I know, I know. It's
like a childhood staple. But I just
never... learned. It's like my parents
just gave up on me when I wasn't enthused.
I was a strange child, to say the least.
And this was one of the oddities that defined who I was and who I still
am today, at nearly 21 years old.
A non-rider of bikes.
I tried to learn a couple summers ago but it was a failed
attempt and I still cannot do it. It was
a hot day in the middle of the summer, and a couple of my friends and I got
bagels and plotted to teach me in a cul-de-sac.
I had collected a bike from my garage that hasn’t had much use in recent
years, and we headed off to begin my lesson.
Now, maybe I would have learned better on a normal
bike. But no. Of course this bike had extra skinny wheels. They were practically paper thin. Also the bike was old, and the chains were
rusty. Basically it was a death trap.
So my friends told me how to go about this venture. Sit on bike.
Put feet on pedals. Push off and
go. Nobody was around, and we had the
street to ourselves. I could safely
maneuver the area without fear of getting hit by a car or getting eaten by a
lion. Easy enough, right?
Wrong. DEATH TRAP,
remember? The bike was trying to kill
me. I couldn’t make it 3 feet. I didn’t really even WANT to do this
anymore. One of my friend’s little
sisters were riding circles around me as if to taunt me, telling me I couldn’t
do this. I can’t ride a bike and I never
will and they’re better than me and I don’t even deserve to ride a bike because
at this point I was 19 years old and I was as good as dead without the skill
anyway so no point.
And it makes me sad to say this, but I gave up.
Honestly, I am sort of afraid to try again. I have good balance and agility and I'm pretty
good at learning new skills, but let's be real here. I am tall.
And therefore my distance from the ground to the bike is much greater
than if I was a 5 year old. This
distance may be small by perhaps dinosaur standards, but it is not by my
standards. It is an enormous gap of space,
so enormous I might as well be an ant trying to learn how to ride a bike. That fall could be fatal.

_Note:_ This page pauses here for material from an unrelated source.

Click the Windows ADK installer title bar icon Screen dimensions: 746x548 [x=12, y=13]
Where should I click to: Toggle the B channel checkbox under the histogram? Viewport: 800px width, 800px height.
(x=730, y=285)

So I am writing this post today mainly as a confession that
I lack a skill that most people have by the age of 7. And also to see if there’s anyone out there
willing to take me on as a pupil. I want
to learn. I am ready to learn, and I
will not give up this time. Bloody knees
be damned, I must become a bicycle rider.
I have also determined that this must happen this coming
summer so that when the Apocalypse happens at the end of the year and cars stop
working, I can at least attempt to ride away from the Zombies and the fire
storms and the big black hole in the middle of the earth.